───── SOURCE INFORMATION

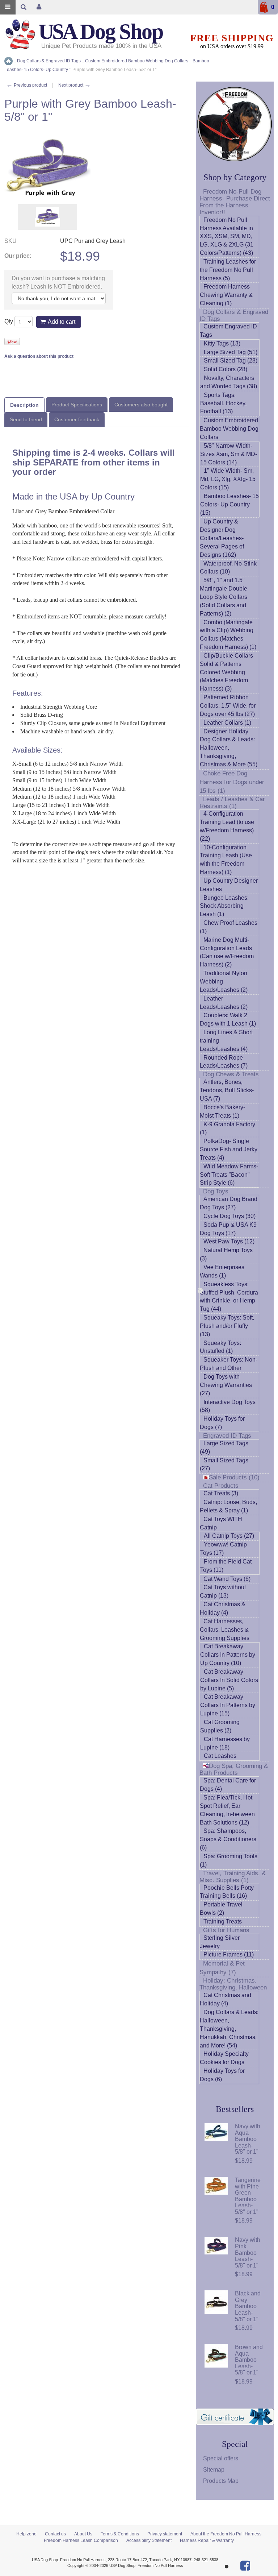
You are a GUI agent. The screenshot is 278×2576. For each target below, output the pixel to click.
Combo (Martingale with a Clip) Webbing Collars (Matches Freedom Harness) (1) (228, 634)
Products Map (221, 2481)
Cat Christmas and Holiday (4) (225, 1999)
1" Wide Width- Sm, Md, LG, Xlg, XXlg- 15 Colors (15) (228, 479)
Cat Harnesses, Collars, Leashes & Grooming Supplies (224, 1629)
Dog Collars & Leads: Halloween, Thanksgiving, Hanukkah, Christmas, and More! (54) (229, 2028)
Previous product (26, 85)
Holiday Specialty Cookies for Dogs (224, 2058)
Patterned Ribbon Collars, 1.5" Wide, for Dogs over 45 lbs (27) (228, 705)
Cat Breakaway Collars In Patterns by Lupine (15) (227, 1705)
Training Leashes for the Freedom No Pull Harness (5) (228, 269)
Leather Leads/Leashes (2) (224, 1002)
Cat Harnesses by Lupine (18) (225, 1743)
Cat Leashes (220, 1756)
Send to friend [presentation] (26, 419)
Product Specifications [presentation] (76, 404)
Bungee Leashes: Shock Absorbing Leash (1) (224, 906)
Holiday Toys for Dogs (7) (222, 1423)
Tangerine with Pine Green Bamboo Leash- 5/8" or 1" (248, 2196)
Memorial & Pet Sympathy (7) (222, 1968)
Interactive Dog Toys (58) (228, 1406)
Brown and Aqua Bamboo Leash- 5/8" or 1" (249, 2360)
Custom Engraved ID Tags (228, 330)
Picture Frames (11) (228, 1954)
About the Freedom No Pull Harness (225, 2533)
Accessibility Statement (149, 2540)
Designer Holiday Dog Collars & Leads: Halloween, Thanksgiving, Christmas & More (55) (228, 747)
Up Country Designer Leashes (229, 885)
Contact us (55, 2533)
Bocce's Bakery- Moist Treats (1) (222, 1111)
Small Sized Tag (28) (230, 360)
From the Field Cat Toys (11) (226, 1565)
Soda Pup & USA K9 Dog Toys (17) (228, 1229)
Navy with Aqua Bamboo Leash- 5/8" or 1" (247, 2139)
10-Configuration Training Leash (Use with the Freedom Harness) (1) (226, 859)
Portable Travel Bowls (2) (221, 1908)
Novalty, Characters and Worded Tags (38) (228, 382)
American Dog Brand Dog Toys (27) (228, 1203)
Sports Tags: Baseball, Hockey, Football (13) (223, 403)
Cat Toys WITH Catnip (221, 1523)
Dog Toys (215, 1191)
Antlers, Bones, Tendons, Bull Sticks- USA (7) (227, 1090)
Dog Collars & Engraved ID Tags (233, 315)
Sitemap (213, 2470)
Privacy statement (164, 2533)
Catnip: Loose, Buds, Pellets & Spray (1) (228, 1506)
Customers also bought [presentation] (141, 404)
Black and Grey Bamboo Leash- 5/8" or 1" (248, 2306)
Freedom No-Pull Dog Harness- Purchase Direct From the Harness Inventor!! (234, 202)
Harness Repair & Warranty (207, 2540)
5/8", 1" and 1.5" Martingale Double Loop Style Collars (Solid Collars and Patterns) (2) (223, 596)
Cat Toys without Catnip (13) (223, 1591)
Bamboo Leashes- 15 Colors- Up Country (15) (229, 504)
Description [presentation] (24, 405)
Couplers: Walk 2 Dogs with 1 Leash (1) (228, 1019)
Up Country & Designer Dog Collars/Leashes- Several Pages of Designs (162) (222, 538)
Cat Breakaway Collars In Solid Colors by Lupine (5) (229, 1680)
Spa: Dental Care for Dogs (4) (228, 1784)
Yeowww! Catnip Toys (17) (223, 1548)
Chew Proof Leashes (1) (228, 927)
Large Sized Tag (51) (230, 352)
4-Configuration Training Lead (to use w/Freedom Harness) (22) (227, 826)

──────────

- **WORK ITEM**: What is needed is an exact copy of the lines from the start of the listing above through the line that holds "Cat Harnesses, Collars, Leashes", with the pictures left out.

- **WRITTEN SOLUTION**:
You are a GUI agent. The screenshot is 278×2576. For each target below, output the pixel to click.
Combo (Martingale with a Clip) Webbing Collars (Matches Freedom Harness) (1) (228, 634)
Products Map (221, 2481)
Cat Christmas and Holiday (4) (225, 1999)
1" Wide Width- Sm, Md, LG, Xlg, XXlg- 15 Colors (15) (228, 479)
Cat Harnesses, Collars, Leashes & Grooming Supplies (224, 1629)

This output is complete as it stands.